Tong King-sing ( Chinese  唐景星 , Pinyin Tang Jǐngxīng ; Chuming 唐傑 , Tang Jie ; 建時 , Jianshi ; Hào 景星 , Jǐngxīng ; further Hào 鏡心 , Jingxin * 19th May 1832 , Zhongshan , Guangdong , Chinese Empire ; † October 7, 1892 in Tianjin ), also known as Tang Tingshu ( 唐廷樞 , Táng Tíngshū ) was a Chinese comprador , translator and businessman in the late Qing dynasty.

Life

He studied as a child at Robert Morrison's Missionary School. Yung Wing was one of his classmates . Because of his knowledge of English, he got a job in the colonial administration of Hong Kong , for which he worked from 1851 to 1857. From 1857 to 1861 he worked as a translator and secretary for the Chinese maritime customs authorities. From 1861 to 1863 he was a salesman for Jardine Matheson Company in Tianjin .

He is the author of the six-volume work The Chinese-English Instructor , published in 1862.
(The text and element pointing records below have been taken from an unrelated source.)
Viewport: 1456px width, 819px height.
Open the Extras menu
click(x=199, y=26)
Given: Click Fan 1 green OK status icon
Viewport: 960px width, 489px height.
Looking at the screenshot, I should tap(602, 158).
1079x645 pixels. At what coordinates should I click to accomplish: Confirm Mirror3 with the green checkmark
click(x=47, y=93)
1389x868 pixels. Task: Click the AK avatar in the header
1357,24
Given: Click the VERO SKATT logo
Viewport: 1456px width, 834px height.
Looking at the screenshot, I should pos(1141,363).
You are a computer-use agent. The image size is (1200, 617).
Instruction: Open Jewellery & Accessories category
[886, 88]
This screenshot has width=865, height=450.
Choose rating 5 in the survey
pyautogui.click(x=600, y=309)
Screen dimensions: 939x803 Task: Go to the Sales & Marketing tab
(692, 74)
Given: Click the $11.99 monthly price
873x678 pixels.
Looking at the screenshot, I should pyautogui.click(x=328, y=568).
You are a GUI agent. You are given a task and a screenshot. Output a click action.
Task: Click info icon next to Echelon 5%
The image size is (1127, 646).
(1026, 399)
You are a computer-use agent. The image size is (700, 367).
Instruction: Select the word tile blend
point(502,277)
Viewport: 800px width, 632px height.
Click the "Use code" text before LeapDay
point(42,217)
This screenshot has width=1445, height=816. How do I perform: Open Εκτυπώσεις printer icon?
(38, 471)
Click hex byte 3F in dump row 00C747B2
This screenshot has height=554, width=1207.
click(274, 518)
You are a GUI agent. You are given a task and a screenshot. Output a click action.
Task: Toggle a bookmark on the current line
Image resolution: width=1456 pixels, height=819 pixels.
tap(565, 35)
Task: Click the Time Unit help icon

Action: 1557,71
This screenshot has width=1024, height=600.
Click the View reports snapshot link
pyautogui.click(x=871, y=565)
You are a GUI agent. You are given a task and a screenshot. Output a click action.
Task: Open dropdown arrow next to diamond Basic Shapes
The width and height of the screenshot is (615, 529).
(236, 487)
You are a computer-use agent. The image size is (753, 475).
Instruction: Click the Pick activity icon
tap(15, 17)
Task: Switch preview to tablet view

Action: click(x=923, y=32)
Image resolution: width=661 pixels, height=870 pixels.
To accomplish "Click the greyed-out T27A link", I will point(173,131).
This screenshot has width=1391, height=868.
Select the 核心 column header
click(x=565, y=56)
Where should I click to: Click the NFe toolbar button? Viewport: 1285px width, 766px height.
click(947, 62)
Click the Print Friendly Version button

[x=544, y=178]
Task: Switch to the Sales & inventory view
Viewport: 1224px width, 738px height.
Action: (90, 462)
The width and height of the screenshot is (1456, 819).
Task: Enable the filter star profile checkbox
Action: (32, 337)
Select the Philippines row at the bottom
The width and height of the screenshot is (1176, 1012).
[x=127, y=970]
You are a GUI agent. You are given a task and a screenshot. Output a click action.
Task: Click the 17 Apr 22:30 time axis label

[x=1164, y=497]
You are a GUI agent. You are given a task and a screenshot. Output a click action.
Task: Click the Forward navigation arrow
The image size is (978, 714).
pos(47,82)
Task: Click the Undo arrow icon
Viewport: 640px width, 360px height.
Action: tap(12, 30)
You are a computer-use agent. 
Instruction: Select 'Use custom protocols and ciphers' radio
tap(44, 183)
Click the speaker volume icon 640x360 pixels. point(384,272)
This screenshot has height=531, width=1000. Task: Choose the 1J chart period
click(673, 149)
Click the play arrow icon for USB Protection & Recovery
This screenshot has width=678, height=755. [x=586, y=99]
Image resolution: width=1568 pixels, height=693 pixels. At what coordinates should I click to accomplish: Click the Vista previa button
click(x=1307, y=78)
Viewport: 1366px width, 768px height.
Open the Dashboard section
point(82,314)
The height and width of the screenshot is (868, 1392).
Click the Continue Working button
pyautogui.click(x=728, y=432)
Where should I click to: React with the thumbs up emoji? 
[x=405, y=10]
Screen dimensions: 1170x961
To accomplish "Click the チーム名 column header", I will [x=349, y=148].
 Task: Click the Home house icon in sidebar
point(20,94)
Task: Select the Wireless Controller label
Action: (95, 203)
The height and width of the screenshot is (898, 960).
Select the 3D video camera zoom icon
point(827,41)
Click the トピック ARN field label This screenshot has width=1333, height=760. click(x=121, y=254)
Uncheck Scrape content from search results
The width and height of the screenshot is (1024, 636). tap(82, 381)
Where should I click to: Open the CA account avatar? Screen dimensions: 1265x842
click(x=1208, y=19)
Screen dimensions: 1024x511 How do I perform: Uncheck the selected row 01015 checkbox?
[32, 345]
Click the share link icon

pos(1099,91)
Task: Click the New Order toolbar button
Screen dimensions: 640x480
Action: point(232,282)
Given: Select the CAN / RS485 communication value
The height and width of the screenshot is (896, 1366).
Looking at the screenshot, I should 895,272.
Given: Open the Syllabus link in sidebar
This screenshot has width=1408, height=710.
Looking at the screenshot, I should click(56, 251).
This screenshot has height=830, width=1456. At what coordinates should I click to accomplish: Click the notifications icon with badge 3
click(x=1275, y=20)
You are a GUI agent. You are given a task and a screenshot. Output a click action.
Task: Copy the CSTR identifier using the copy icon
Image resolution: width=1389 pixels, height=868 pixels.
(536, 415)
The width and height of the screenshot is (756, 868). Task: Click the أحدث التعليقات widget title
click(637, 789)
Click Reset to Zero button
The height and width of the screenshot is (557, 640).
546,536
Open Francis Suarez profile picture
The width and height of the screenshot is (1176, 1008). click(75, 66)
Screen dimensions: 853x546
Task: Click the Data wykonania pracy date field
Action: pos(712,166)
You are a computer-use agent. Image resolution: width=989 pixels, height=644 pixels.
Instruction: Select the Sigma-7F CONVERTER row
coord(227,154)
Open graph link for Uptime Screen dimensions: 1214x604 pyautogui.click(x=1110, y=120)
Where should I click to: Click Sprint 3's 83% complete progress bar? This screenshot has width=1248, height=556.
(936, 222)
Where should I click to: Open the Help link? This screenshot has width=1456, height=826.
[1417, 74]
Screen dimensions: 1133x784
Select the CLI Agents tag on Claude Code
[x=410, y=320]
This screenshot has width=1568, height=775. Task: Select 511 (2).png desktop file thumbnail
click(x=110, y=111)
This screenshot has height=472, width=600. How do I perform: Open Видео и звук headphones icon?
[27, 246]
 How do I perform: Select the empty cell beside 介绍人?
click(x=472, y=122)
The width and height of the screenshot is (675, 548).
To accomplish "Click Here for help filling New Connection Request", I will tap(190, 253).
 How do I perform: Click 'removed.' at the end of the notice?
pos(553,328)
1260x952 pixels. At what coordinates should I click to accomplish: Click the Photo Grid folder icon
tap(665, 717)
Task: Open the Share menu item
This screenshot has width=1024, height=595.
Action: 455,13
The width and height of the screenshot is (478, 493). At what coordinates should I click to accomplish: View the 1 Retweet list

Tong is best known for its involvement in a number of officially sponsored businesses, collectively known as an "Official and Commercial Directed Company " ( 官 督 商 Unternehmen ). From 1873 to 1884 he was the head of the China Merchants Steam Navigation Company ( 輪船 招商局 ) in Shanghai . After that he worked for the coal mines in Kaiping in Hebei until his death in 1892 . In Tangshan near Kaiping he was responsible for the construction of the Kaiping Tramway together with Claude William Kinder .

literature

  • Ellsworth C. Carlson: The Kaiping Mines, 1877-1912. 2nd Edition. East Asian Research Center, Cambridge, MA 1971, ISBN 0-674-49700-7 .
  • Carl T. Smith: Chinese Christians elites, middlemen, and the Church in Hong Kong . Hong Kong University Press, Hong Kong; London 2005, ISBN 988-220-067-2 , The Tong Brothers, pp. 35 ff . ( books.google.de ).